Der Pockenarzt

Buchtitel: Blumen im Schnee. Eine historische Erzählung
Autor: Yoshimura Akira. Aus dem Japanischen von Gerhard Bierwirth und Arno Moriwaki
Verlag, Erscheinungsjahr: Iudicium, 2015
ISBN 978-3-86205-429-9

Der japanische Autor Yoshimura Akira (1927 – 2006) dürfte sich im deutschsprachigen Raum keiner allzu großen Bekanntheit erfreuen, zumal vor dieser nun vorliegenden Erzählung lediglich ein Opus magnum, nämlich „Die großen Tsunami der Sanriku-Küste“, in deutscher Übersetzung aufgelegt worden ist (2013 im Iudicium Verlag). Vielleicht mag es sich unter Cineasten herumgesprochen haben, dass der 1997 entstandene Film „Unagi“ des Regisseurs Imamura Shōhei auf einer Kurzgeschichte Yoshimuras basiert, aber das wär’s dann auch schon.

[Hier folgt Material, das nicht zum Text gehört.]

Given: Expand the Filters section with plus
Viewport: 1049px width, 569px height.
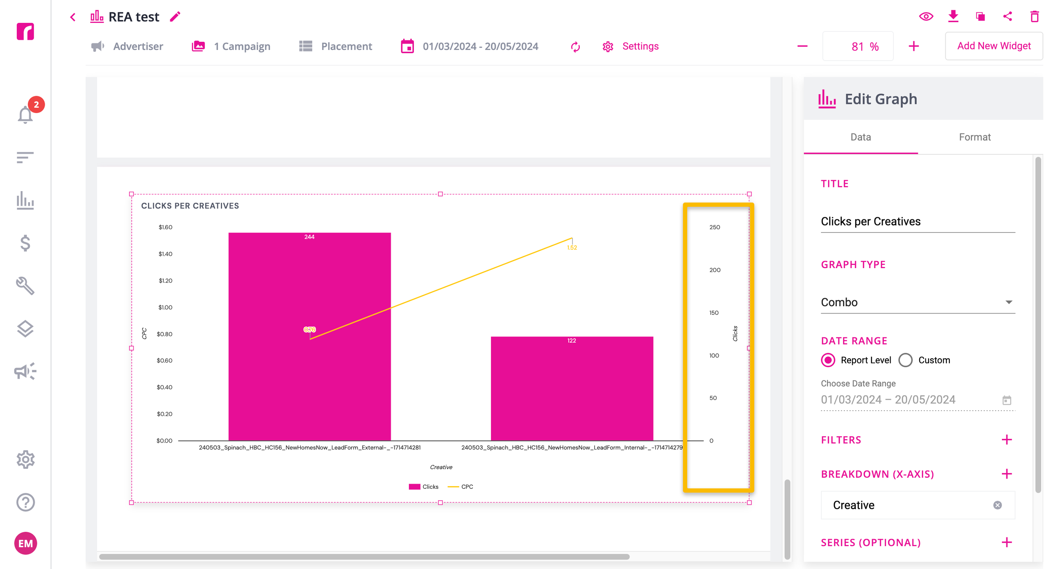Looking at the screenshot, I should tap(1006, 440).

Die Geschichte des Stadtarztes Kasahara Ryōsaku aus Fukui, der es sich zur Lebensaufgabe machte zur Verbreitung der Pockenschutzimpfung in Japan Entscheidendes beizutragen, veröffentlichte Yoshimura 1971 ursprünglich unter dem Titel „Metcha isha“. 1988 erschien eine überarbeitete und ergänzte Neuauflage unter dem nunmehr gültigen Titel „Yuki no hana“, nachdem der Autor weitere Selbstzeugnisse und Dokumente des historischen Arztes hatte einsehen und einarbeiten können. Die Ereignisse handeln in den letzten Dezennien der Feudalära vor Anbruch der Meiji-Restauration. Zwar waren Kenntnisse der westlichen Medizin, der sogenannten „Holland-Medizin“, bereits seit einem halben Säkulum bekannt, dennoch aber alles andere als weit verbreitet. Die Dominante der Heilkunde bildete nach wie vor die chinesische Tradition und ihre japanische Spielart. So wurde der Ausbruch von Pockenepidemien mit ebenso überlieferten wie wirkungslosen Verfahren behandelt, unter denen die Verabreichung einer Essenz aus verbrannten Kuhfladen noch gar nicht als die kurioseste anmutet. Als europäischer Leser darf man sich freilich vergegenwärtigen, dass man etwa zeitgleich hierzulande, und wohl ebenso notgedrungen, viel auf das Gesundbeten gegeben hat.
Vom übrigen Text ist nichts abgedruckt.